Another significant finding of this study was the neurons exposed to Aß showed extensive DNA damage and nerve cell death. When neurons were pre-treated to increase glutathione levels, there was a significant reduction in DNA damage and neuronal death when exposed to Aß (p<0.05)

NAC REDUCES DNA DAMAGE IN NEURONS

Upregulation of glutathione reduced Aß-induced neuronal DNA damage and death (in vivo)
This graph represents technical information presented in: Boyd-Kimball D et al. Gamma-Glutamylcysteine ethyl ester-induced up-regulation of glutathione protects neurons against Aß (1-42)-mediated oxidative stress and neurotoxicity: implications for Alzheimer's disease. Journal of Neuroscience Research 2005;79:700-706.

Glutathione (GSH) levels are decreased with age and beta amyloid plaque levels.

Neurons were treated to increase cellular levels of GSH. Treated and non-treated neurons were exposed to Aß which induced oxidative stress.

Neurons pre-treated to increase GSH were protected against DNA damage following exposure to Aß.
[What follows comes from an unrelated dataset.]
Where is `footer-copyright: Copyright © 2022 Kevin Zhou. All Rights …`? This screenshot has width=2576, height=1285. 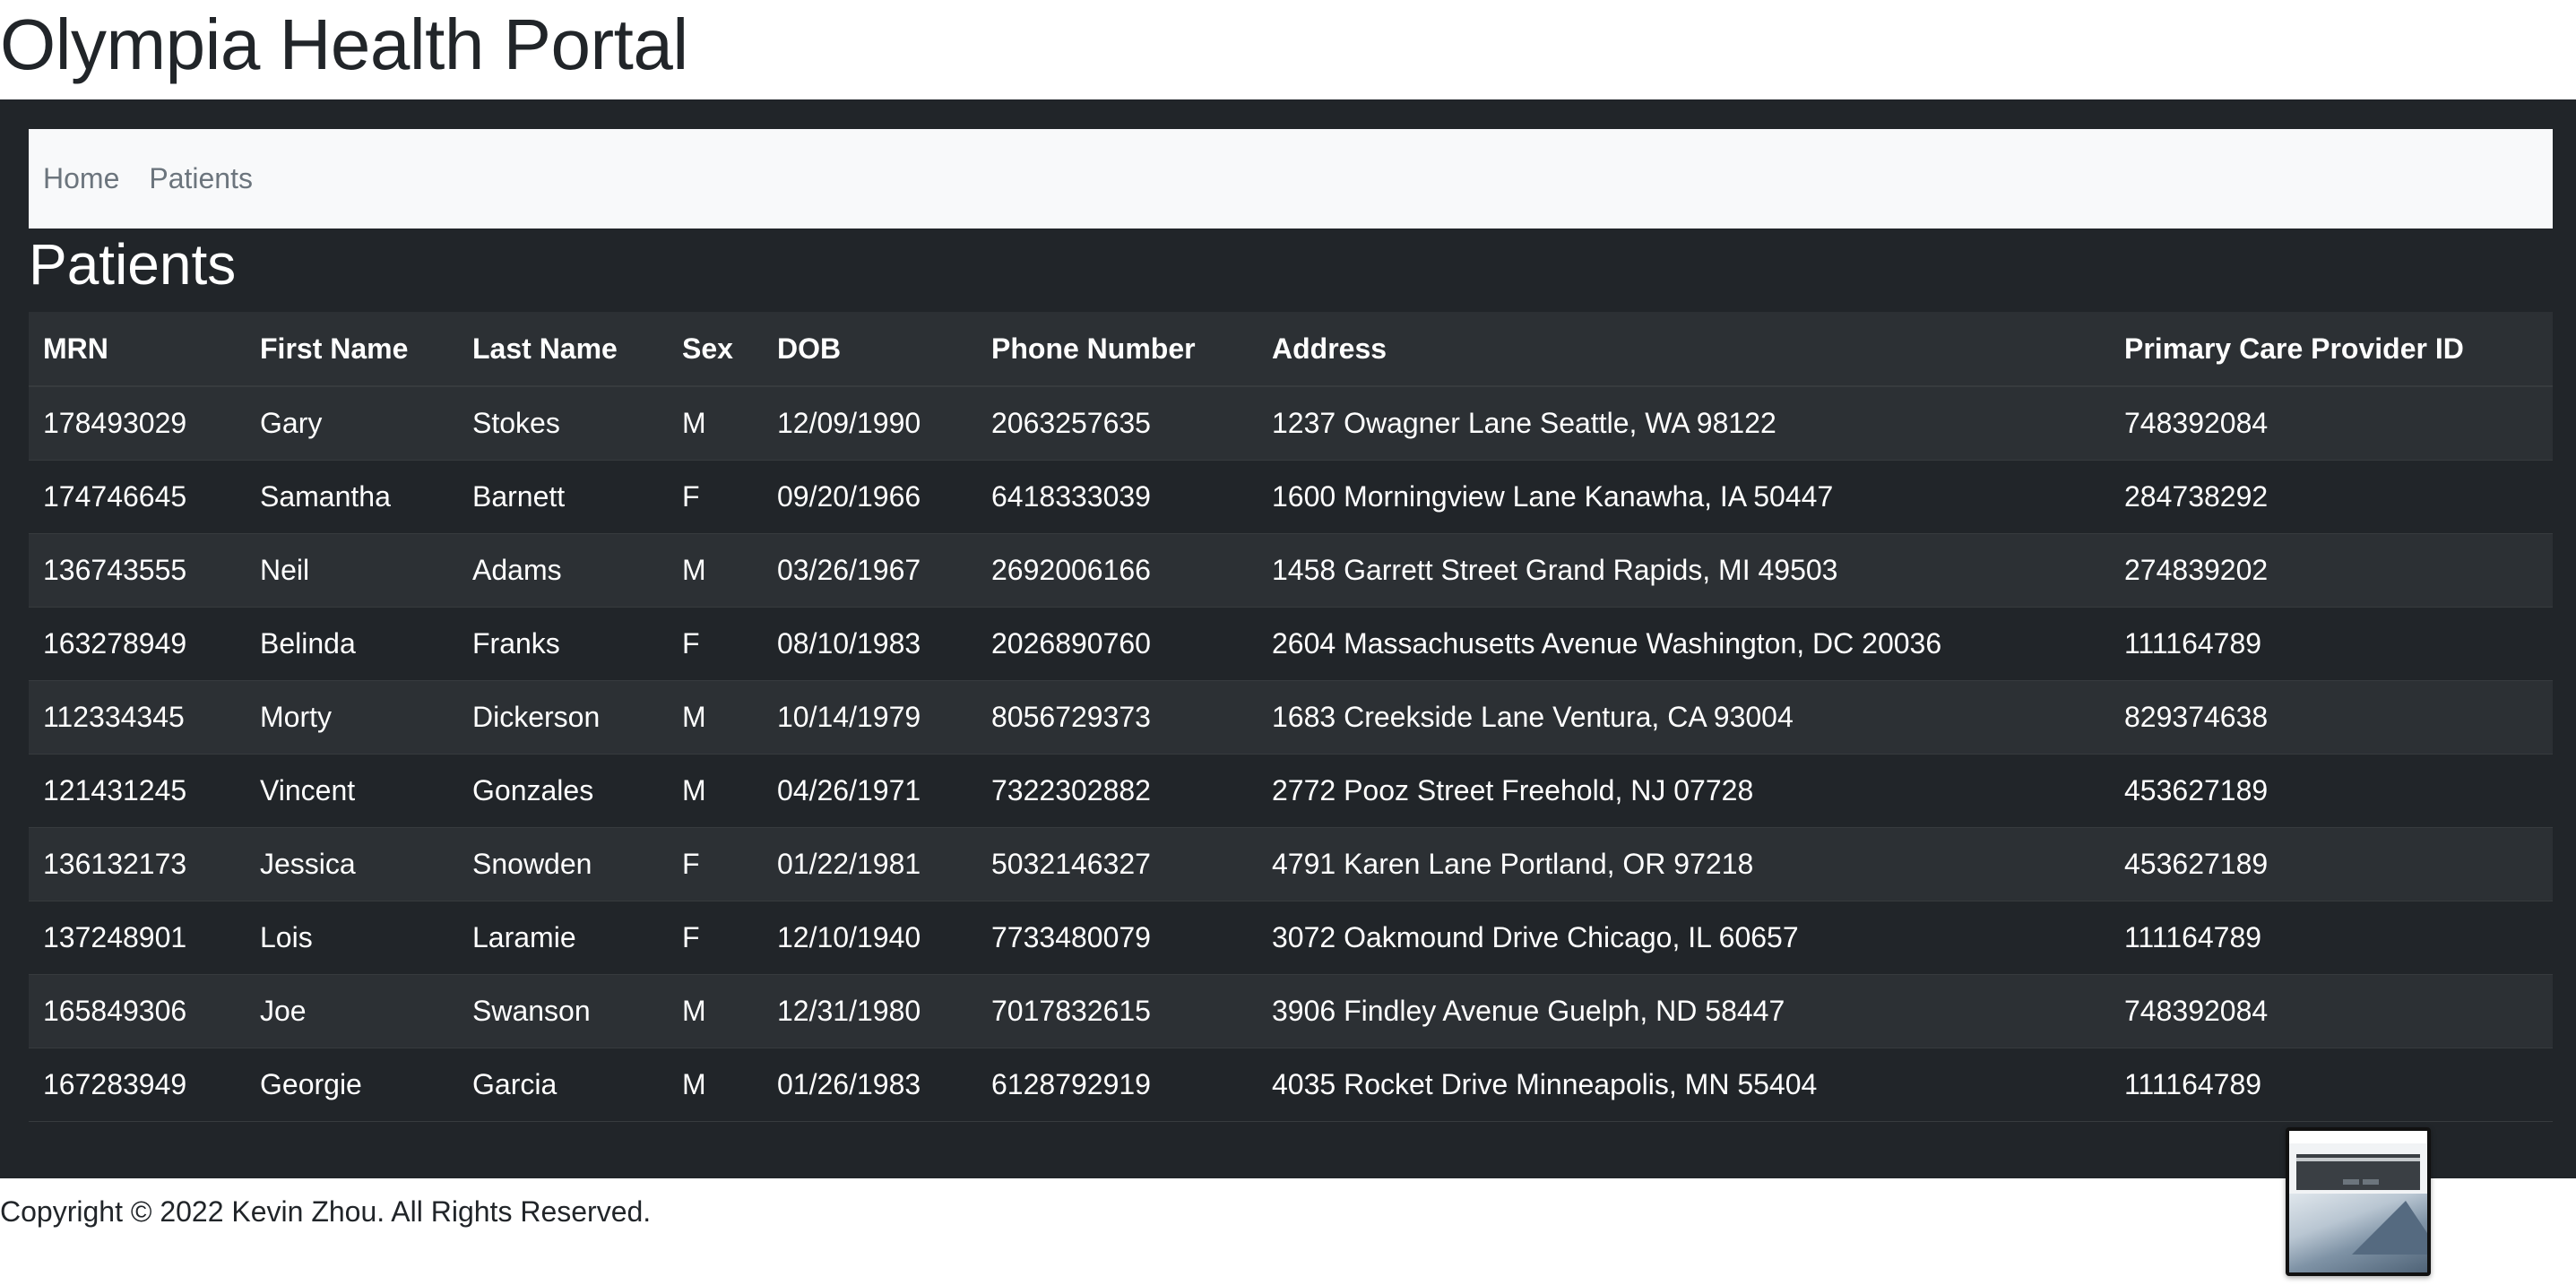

Cerefolin®NAC contains N-acetylcysteine which increases levels of GSH. GSH played a protective role in the oxidative and neurotoxic damage induced by Aß.

References

  1. Monograph: Glutathione, Reduced (GSH). Alternative Medicine Review 2001;6(6):601-607.
  2. Lui R and Choi J. Age-associated decline in Gamma-glutamylcysteine synthetase gene expression in rats. Free Radical Biology Medicine 2000;28:566-574.
  3. Pocernich C et al. In-vivo glutathione elevation against hydroxyl free radical-induced protein oxidation in rat brain. Neurochemistry International 2000;36:185-191.
  4. Ibid.
  5. Hultberg B et al. Plasma homocysteine and thiol compound fractions after oral administration of N-acetylcysteine. Scandinavian Journal of Clinincal Laboratory Investigation 1994;54(6):417-22.
  6. Pocernich.
  7. Ibid.
  8. Boyd-Kimball D et al. Gamma-Glutamylcysteine ethyl ester-induced up-regulation of glutathione protects neurons against Aß (1-42)-mediated oxidative stress and neurotoxicity: implications for Alzheimer's disease. Journal of Neuroscience Research 2005;79:700-706.